_Exercise goal_
Edit every item below, changing each "How do I perform" to "How can I carry out" and leaving the rest of the wording untouched.

==== Stored data ====

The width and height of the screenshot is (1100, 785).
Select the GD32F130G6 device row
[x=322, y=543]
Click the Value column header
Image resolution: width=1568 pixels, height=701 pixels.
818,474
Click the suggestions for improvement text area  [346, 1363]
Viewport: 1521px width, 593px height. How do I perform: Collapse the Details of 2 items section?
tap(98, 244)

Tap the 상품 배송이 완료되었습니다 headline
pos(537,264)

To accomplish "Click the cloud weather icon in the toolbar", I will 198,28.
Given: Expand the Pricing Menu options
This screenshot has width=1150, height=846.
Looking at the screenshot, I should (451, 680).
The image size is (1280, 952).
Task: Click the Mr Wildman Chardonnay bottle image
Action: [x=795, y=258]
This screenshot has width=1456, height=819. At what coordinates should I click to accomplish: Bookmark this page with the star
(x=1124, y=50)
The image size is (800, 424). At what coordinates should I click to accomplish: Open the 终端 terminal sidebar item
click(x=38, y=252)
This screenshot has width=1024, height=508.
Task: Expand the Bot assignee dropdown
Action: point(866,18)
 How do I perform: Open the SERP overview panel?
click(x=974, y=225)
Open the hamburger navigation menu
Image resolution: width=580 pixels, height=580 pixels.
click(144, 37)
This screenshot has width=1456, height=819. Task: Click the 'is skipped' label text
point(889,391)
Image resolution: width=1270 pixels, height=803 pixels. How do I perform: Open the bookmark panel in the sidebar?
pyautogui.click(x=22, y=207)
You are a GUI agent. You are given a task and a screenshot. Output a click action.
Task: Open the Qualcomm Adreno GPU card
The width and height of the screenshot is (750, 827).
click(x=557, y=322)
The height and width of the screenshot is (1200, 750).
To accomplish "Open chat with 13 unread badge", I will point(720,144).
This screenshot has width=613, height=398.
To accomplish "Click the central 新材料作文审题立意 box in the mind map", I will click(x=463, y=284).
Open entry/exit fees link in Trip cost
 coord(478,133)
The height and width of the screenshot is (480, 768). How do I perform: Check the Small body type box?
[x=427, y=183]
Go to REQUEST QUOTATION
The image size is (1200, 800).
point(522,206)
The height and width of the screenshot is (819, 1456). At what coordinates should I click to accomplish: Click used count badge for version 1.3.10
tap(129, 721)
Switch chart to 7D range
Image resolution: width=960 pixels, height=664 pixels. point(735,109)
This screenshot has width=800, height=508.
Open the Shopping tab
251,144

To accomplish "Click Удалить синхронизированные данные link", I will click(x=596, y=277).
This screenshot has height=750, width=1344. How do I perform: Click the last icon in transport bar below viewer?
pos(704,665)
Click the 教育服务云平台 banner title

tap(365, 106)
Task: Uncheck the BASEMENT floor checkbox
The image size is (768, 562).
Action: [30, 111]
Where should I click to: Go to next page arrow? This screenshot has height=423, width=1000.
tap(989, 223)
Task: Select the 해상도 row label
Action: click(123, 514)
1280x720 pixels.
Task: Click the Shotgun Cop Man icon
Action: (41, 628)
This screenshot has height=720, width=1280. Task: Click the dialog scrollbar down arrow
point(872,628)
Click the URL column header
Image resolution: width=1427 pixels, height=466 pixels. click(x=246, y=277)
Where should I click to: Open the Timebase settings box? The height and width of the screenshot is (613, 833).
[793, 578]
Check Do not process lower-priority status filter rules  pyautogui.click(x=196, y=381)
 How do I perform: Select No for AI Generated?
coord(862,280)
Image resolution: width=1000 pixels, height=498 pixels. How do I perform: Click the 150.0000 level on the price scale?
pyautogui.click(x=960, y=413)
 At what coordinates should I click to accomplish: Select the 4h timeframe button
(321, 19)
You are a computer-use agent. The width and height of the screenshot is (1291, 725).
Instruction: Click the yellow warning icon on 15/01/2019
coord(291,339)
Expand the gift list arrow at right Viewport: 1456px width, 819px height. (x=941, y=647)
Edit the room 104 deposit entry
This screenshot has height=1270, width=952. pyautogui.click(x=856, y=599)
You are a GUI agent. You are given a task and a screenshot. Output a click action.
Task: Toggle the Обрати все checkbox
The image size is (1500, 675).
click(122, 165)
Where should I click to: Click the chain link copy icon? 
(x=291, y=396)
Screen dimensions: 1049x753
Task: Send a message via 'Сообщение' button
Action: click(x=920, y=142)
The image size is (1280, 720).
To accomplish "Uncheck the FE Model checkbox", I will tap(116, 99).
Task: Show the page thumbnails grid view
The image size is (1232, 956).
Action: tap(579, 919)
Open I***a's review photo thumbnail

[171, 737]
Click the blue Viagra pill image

====

_Solution to this exercise_
The width and height of the screenshot is (1100, 785).
Select the GD32F130G6 device row
[x=322, y=543]
Click the Value column header
Image resolution: width=1568 pixels, height=701 pixels.
818,474
Click the suggestions for improvement text area  [346, 1363]
Viewport: 1521px width, 593px height. How can I carry out: Collapse the Details of 2 items section?
tap(98, 244)

Tap the 상품 배송이 완료되었습니다 headline
pos(537,264)

To accomplish "Click the cloud weather icon in the toolbar", I will 198,28.
Given: Expand the Pricing Menu options
This screenshot has width=1150, height=846.
Looking at the screenshot, I should (451, 680).
The image size is (1280, 952).
Task: Click the Mr Wildman Chardonnay bottle image
Action: [x=795, y=258]
This screenshot has width=1456, height=819. At what coordinates should I click to accomplish: Bookmark this page with the star
(x=1124, y=50)
The image size is (800, 424). At what coordinates should I click to accomplish: Open the 终端 terminal sidebar item
click(x=38, y=252)
This screenshot has width=1024, height=508.
Task: Expand the Bot assignee dropdown
Action: point(866,18)
 How can I carry out: Open the SERP overview panel?
click(x=974, y=225)
Open the hamburger navigation menu
Image resolution: width=580 pixels, height=580 pixels.
click(144, 37)
This screenshot has width=1456, height=819. Task: Click the 'is skipped' label text
point(889,391)
Image resolution: width=1270 pixels, height=803 pixels. How can I carry out: Open the bookmark panel in the sidebar?
pyautogui.click(x=22, y=207)
You are a GUI agent. You are given a task and a screenshot. Output a click action.
Task: Open the Qualcomm Adreno GPU card
The width and height of the screenshot is (750, 827).
click(x=557, y=322)
The height and width of the screenshot is (1200, 750).
To accomplish "Open chat with 13 unread badge", I will point(720,144).
This screenshot has width=613, height=398.
To accomplish "Click the central 新材料作文审题立意 box in the mind map", I will click(x=463, y=284).
Open entry/exit fees link in Trip cost
 coord(478,133)
The height and width of the screenshot is (480, 768). How can I carry out: Check the Small body type box?
[x=427, y=183]
Go to REQUEST QUOTATION
The image size is (1200, 800).
point(522,206)
The height and width of the screenshot is (819, 1456). At what coordinates should I click to accomplish: Click used count badge for version 1.3.10
tap(129, 721)
Switch chart to 7D range
Image resolution: width=960 pixels, height=664 pixels. point(735,109)
This screenshot has width=800, height=508.
Open the Shopping tab
251,144

To accomplish "Click Удалить синхронизированные данные link", I will click(x=596, y=277).
This screenshot has height=750, width=1344. How can I carry out: Click the last icon in transport bar below viewer?
pos(704,665)
Click the 教育服务云平台 banner title

tap(365, 106)
Task: Uncheck the BASEMENT floor checkbox
The image size is (768, 562).
Action: [30, 111]
Where should I click to: Go to next page arrow? This screenshot has height=423, width=1000.
tap(989, 223)
Task: Select the 해상도 row label
Action: click(123, 514)
1280x720 pixels.
Task: Click the Shotgun Cop Man icon
Action: (41, 628)
This screenshot has height=720, width=1280. Task: Click the dialog scrollbar down arrow
point(872,628)
Click the URL column header
Image resolution: width=1427 pixels, height=466 pixels. click(x=246, y=277)
Where should I click to: Open the Timebase settings box? The height and width of the screenshot is (613, 833).
[793, 578]
Check Do not process lower-priority status filter rules  pyautogui.click(x=196, y=381)
 How can I carry out: Select No for AI Generated?
coord(862,280)
Image resolution: width=1000 pixels, height=498 pixels. How can I carry out: Click the 150.0000 level on the price scale?
pyautogui.click(x=960, y=413)
 At what coordinates should I click to accomplish: Select the 4h timeframe button
(321, 19)
You are a computer-use agent. The width and height of the screenshot is (1291, 725).
Instruction: Click the yellow warning icon on 15/01/2019
coord(291,339)
Expand the gift list arrow at right Viewport: 1456px width, 819px height. (x=941, y=647)
Edit the room 104 deposit entry
This screenshot has height=1270, width=952. pyautogui.click(x=856, y=599)
You are a GUI agent. You are given a task and a screenshot. Output a click action.
Task: Toggle the Обрати все checkbox
The image size is (1500, 675).
click(122, 165)
Where should I click to: Click the chain link copy icon? 
(x=291, y=396)
Screen dimensions: 1049x753
Task: Send a message via 'Сообщение' button
Action: click(x=920, y=142)
The image size is (1280, 720).
To accomplish "Uncheck the FE Model checkbox", I will tap(116, 99).
Task: Show the page thumbnails grid view
The image size is (1232, 956).
Action: tap(579, 919)
Open I***a's review photo thumbnail

[171, 737]
Click the blue Viagra pill image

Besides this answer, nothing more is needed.